Şarkılar hissettiklerimizle, duygularımızla mı konuşur? Peki, biz, bizler nasıl konuşuruz şarkılarla? Sessiz sessiz mi? hıçkırarak mı? Dili damağına yapışık içinden içinden susarak mı? Nasıl? Bazen bazı şarkılar birkaç nefes dinlenip yollarına devam eden şarkılar değildir; sarkı biter ama ritim devam eder. Duygu ile sözcüklerin çarpışması bilinçte şimşek gibi çakar ve alaz alaz dağlanan içte ahenkle canını kusma seremonisini başlatır kimi şarkılar. Kimimiz için şarkılar sadece şarkı değil. Peki, nedir öyleyse?

Kocaman gözleri olan bir acı, küçücük elleri olan bir mutluluk, belki de ilk kurulan hayalin yol arkadaşı olabilir bir şarkı. Kim bilir, belki de her zerresi kırık bir hayal kırıklığının sesten tanığı.

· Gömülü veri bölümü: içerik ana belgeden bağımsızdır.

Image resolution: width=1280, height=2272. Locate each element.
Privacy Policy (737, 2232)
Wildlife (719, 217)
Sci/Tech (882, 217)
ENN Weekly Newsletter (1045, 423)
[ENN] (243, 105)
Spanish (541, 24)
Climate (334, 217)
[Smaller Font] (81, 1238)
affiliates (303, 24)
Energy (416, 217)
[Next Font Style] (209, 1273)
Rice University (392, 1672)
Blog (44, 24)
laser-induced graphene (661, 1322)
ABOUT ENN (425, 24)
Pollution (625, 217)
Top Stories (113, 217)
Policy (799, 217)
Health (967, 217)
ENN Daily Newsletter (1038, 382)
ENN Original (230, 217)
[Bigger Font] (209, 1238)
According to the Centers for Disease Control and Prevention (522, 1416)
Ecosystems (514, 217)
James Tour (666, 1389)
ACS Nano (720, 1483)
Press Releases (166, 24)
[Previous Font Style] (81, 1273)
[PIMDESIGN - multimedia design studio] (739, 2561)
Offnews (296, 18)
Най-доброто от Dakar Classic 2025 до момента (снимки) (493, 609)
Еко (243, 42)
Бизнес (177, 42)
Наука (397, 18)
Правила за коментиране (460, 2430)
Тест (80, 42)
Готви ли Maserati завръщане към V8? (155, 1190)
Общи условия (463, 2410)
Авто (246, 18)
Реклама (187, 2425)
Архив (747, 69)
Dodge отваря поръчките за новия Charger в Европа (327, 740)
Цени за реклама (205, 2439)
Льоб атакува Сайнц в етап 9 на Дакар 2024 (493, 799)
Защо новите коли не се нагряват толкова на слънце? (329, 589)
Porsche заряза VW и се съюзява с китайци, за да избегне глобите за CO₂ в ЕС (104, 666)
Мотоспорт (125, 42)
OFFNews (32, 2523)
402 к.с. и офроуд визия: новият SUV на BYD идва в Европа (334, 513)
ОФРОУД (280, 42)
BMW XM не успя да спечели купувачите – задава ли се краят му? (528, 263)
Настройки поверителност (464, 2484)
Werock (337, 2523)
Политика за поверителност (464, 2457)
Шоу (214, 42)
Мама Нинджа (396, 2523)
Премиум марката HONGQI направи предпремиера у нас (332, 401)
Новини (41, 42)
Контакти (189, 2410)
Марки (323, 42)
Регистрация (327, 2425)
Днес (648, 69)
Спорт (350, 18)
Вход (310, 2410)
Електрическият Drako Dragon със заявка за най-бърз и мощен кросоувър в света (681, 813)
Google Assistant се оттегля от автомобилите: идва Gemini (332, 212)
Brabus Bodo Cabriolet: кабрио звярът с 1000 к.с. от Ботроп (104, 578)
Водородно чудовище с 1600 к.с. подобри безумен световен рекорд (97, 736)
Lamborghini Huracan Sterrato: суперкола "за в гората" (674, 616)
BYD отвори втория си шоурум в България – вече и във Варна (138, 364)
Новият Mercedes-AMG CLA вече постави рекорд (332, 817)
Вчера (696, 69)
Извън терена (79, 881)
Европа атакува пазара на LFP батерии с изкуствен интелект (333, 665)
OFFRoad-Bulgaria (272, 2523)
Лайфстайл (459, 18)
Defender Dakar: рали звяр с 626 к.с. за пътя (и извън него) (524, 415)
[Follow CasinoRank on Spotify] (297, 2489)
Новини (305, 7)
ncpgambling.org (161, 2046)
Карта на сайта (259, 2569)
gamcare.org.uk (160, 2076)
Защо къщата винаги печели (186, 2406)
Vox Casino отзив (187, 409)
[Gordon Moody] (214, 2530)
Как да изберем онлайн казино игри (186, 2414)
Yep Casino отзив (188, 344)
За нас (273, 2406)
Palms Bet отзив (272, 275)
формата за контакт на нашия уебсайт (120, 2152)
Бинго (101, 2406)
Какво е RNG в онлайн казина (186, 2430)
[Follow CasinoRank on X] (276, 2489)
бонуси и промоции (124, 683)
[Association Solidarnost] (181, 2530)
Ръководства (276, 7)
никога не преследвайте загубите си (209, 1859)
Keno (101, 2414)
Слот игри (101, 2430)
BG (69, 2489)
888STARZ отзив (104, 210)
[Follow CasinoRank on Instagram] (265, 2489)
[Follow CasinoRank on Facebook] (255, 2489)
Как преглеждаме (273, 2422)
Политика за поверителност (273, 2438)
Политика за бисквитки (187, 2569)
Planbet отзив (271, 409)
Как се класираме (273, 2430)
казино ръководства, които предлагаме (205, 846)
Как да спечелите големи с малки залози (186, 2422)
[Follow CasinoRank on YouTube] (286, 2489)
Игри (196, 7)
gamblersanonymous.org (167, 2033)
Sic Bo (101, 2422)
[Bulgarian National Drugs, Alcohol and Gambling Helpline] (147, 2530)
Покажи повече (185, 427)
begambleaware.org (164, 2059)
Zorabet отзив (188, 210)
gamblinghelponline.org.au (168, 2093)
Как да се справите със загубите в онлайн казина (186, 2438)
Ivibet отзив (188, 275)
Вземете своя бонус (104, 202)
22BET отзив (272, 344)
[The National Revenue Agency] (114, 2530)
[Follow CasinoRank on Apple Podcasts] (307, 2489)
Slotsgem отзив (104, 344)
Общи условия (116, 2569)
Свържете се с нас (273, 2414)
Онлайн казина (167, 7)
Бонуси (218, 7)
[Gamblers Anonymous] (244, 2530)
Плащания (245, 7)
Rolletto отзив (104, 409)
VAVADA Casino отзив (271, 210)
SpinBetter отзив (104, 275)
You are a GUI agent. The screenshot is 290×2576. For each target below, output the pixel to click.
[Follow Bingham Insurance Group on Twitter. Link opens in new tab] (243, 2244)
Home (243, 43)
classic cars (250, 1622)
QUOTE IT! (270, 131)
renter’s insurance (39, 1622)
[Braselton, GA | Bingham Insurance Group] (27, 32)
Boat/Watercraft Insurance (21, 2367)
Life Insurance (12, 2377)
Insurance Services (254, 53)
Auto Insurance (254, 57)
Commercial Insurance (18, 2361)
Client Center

“Onlarla konuşuyorum”. Şarkılarla konuştukça unutmayı, unuttuğunu fark ettirmeyen sözcükler dolaşırken damarlarında tozu genzine kaçan anıların anları da çekerken dünün girdabına, şimdiden yarına parçalı bulutsuz günler kalır ıpıslak...

“Onlarla konuşuyorum” beni duyduklarını sanıp avunuyorum böyle, ama çiçeklerimi büyümeye ikna edemiyorum” diyor Sagopa Kajmer.

Avunuyorum derken, avutan bir şarkıda avunmayan insanın kalbinin dili dışarda, kalbinin gözlerinde sırrı dökülmüş aynaların cam kırıkları canına batıyor ve sadece onlarla konuşuyor, onu duyduklarına değil, duymadıklarına ikna oluyor, şarkı her bittiğinde insan.

 Her hissin ömrü hissedenin kimyasına bağlı. Kısa ömürlü duygular ve ömrü yaşından da büyük duygular var.  Duygular eskidikçe, işinin ehli bir iç mimarın sanat eseri çıkıyor ortaya sanki.  Kimi şarkılar da eskidikçe, muhteşem mimarinin akustiği olarak his ve şarkı yağmurla toprağın birleşmesinden doğan muhteşem kokudan farksız genizde buruk bir tat bırakıyor. Duyguların da, şarkıların da kendine has kokuları olduğunu bilenler bilir. “Onlarla konuşuyorum”. Onlarla konuşurken ölü hayallerin hayaletleri doğdukları sokakların kaldırımlarını öpüyor. Doğmamış çocuklar büyümüş çocukların göz bebeklerinde kör ebe oynarken, şarkı yine bitiyor. Çekiliyor hisler zihnin saklambaç oynamayı en çok seven odasına. Maskeler takılıyor, hayat devam ediyor ya hani! Olabildiğince her gün yeniden başlıyor gün. Ölümüne verilmiş sözden dokunmuş kravatı boynunda hayatla dans ediyor insan. Unutuyor  ya da unutmuyor sevdiği şarkıların içinde pimi çekilmiş kıvılcımlardan öğrendiklerini; acı ile bazen dans edip bazen ağlayıp bazen de gülmeyi mesela...

Onlarla, şarkılarla konuşuyorum, ama onlar beni duysun diye değil işte, bizi duymamak için. DJ aç hayatın sesini,  biz de şarkılarınkini... Şarkıların sesinden duyulmasın sesi(m)n!